I really enjoyed the opposition to the Nixon nomination put up by Sen. Barry Goldwater and his 10 faithful Louisiana delegates. Conservative that he is, Goldwater actually believes that his way is the only way in which to save the country, and this means the world! He does not realize that the world has moved ahead and that no matter how good one's principles are, they must be adapted to the changing pattern if they are to be successful.

The choice of Henry Cabot Lodge for second place on the ticket was, I think, a good one. Vice-President Richard Nixon evidently decided that foreign affairs would be of paramount importance in this campaign and that his chances would be enhanced by having as a running mate a man who has been conducting our negotiations in the United Nations.

From an outsider's point of view, the Presidential and Vice-Presidential candidates seem similar in certain ways, yet very different.

One has generations of scholars behind him. Whatever else you may say of the Vice-Presidential nominee's grandfather, the old Sen. Henry Cabot Lodge, who kept us out of the League of Nations, he was a scholarly man. The nominee's family predecessors enjoyed the opportunities afforded by money and education while placing an importance on things of the mind.

Nixon, on the other hand, was praised in some of the convention speeches for being the product of an average American family. He is pictured as shunning "eggheads" and as one who considers books not of paramount importance. Newspaper reports of the people around Nixon indicate that the entourage is made up of professional politicians and friends.
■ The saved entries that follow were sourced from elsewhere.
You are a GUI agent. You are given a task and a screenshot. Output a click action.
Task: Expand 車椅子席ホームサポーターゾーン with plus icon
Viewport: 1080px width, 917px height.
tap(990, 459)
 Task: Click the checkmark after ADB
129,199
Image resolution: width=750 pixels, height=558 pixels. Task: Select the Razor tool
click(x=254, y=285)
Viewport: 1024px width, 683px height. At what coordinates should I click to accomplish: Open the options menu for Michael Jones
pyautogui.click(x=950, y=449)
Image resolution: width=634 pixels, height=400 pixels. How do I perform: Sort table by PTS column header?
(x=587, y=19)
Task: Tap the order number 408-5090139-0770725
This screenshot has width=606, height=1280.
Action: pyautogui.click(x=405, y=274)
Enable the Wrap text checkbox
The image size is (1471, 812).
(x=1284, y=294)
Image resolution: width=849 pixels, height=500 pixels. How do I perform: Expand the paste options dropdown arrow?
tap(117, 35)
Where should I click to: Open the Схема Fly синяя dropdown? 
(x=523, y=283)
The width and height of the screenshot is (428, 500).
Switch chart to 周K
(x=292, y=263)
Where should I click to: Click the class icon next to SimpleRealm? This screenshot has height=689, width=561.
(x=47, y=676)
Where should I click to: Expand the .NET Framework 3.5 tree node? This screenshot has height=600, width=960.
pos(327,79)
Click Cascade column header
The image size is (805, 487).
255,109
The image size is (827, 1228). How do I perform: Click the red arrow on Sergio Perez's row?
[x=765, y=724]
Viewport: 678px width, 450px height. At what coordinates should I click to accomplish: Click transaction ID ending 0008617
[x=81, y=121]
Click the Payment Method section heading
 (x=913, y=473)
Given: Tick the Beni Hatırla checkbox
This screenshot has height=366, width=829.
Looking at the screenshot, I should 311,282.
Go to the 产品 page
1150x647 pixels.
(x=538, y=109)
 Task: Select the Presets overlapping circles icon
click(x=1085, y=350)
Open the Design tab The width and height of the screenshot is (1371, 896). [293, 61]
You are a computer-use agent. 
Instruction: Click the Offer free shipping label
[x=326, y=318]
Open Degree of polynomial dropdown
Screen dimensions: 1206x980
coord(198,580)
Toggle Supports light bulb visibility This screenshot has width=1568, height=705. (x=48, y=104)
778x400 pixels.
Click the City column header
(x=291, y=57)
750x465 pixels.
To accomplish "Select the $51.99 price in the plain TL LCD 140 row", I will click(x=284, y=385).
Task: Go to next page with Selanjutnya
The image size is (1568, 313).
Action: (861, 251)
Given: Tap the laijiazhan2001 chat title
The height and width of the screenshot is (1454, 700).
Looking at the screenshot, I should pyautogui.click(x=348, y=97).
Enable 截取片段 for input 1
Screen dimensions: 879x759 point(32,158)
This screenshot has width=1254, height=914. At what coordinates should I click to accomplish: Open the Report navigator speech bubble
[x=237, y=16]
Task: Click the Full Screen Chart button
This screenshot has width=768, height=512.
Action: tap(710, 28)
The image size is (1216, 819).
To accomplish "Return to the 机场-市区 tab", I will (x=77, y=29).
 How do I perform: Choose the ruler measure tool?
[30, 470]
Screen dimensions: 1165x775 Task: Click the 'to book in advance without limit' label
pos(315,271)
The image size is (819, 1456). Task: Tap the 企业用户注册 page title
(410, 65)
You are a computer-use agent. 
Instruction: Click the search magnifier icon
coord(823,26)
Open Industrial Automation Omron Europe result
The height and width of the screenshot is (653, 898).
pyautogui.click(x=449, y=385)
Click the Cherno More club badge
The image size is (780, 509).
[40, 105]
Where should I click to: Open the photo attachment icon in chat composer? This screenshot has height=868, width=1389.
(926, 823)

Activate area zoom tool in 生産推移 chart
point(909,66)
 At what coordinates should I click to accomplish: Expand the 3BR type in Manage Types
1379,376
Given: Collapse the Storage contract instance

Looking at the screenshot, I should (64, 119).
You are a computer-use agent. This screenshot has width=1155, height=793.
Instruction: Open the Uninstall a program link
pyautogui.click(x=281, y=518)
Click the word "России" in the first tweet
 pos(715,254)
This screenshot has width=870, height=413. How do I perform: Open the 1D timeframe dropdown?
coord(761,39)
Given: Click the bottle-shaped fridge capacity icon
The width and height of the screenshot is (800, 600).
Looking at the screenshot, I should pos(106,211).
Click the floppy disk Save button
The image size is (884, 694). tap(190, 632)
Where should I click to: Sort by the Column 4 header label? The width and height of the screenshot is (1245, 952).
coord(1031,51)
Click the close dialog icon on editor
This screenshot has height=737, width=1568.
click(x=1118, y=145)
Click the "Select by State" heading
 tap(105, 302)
Sen. John Kennedy has behind him many professional politicians. But while he cannot claim Lodge's blood ties with intellectuals, he has absorbed much of the intellectual atmosphere in which he grew up in his particular area of New England. So his advisers include not only practical politicians but some of those "terrible" intellectuals.

This attachment to intellectuals is supposed to be a drawback in politics, yet we live in a world in which advances are the products of these very people. Some of us wish that at times they would not progress so rapidly in their knowledge, for they confront us with a world with which we are not quite ready to deal.

We have not suggested, however, that intellectuals be wiped out. We find they bring us a more pleasant existence at times, even though at other times they create problems which we wish we would not be obliged to face.

I think Kennedy has an advantage in having this mixture in his surroundings, and as the campaign develops we should find a study of the Nixon-Lodge team versus the Kennedy-Johnson ticket extremely interesting. And from time to time I shall report to you my impressions of the nominees, both as people and as candidates.

E.R.

(Copyright, 1960, by United Feature Syndicate, Inc.)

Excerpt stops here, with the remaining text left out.